Я испытывал определенную досаду. Меня заинтересовало упоминание Хлама о знакомой у Абсурда. Но я прекрасно знал, что стоит мне этот поспешный интерес проявить, как шкура Хлам сразу начнет лгать и изворачиваться.
Напрямик его спрашивать ни о чем нельзя.
Но при Ядре я все равно не решился бы и на это, тот и так сверлил меня глазами. Погода испортилась, и Ядро в своей потертой шляпе выглядел настоящим изгоем.

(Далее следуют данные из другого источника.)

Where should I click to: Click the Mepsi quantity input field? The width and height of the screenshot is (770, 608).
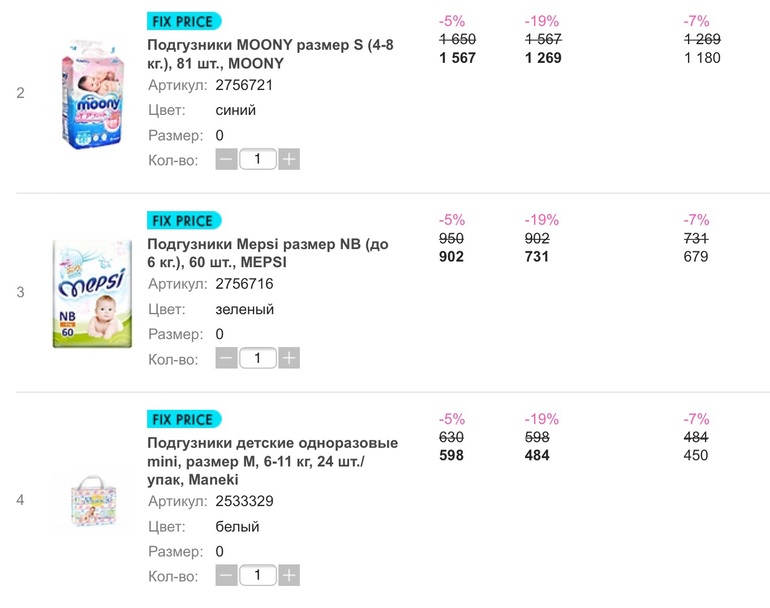(258, 358)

За стойкой выносливо маялся старый знакомец Штамп. Заведение у него теперь тихое, никогда в нем больше ничего не происходит. Он не жаловался. Он был в опале, вместо него вообще хотели установить автоматы.
Но нужен он. Такие, как непоседа Витамин, блеснут и исчезнут, а этот безо всяких данных всегда на месте, как на посту, хотя его по-прежнему обсчитывают даже дети.
У радушного Штампа за спиной пришпилены его, Ядра, фотографии в боевой стойке в бытность несгибаемым чемпионом.
Все здесь было, как встарь, даже поверхности отсвечивали полутонами, в отличие от новомодных баров с их яркой, но утомительной обстановкой.
— Эти тоже с утра пораньше, — кивнул Штамп на ограждение из мишуры.
Яркие сигнальные огни не гасли, освещая целыми днями и без того хорошо видные безлюдные пустые строения с мусором.
Ничего особенного там не было: развал, или изъян, как его иногда называли.
Изъян был закрыт афишами, обнесен гирляндами.
У ворот происходила утренняя смена караула. Из машины спрыгнули танцоры в мятых камуфляжах, просторных, будто не по размеру, лениво, как кули, разминая затекшие члены, будто неизвестно из каких далей прибыли.
Ядро изучал их поверх края бокала. Утро уже не казалось ему таким неблагоустроенным.
Интересно, думал я, про какую такую знакомую наплел Хлам? Надо было выудить у него это, задать пару наводящих вопросов, заставить поработать его неусыпную формальную логику.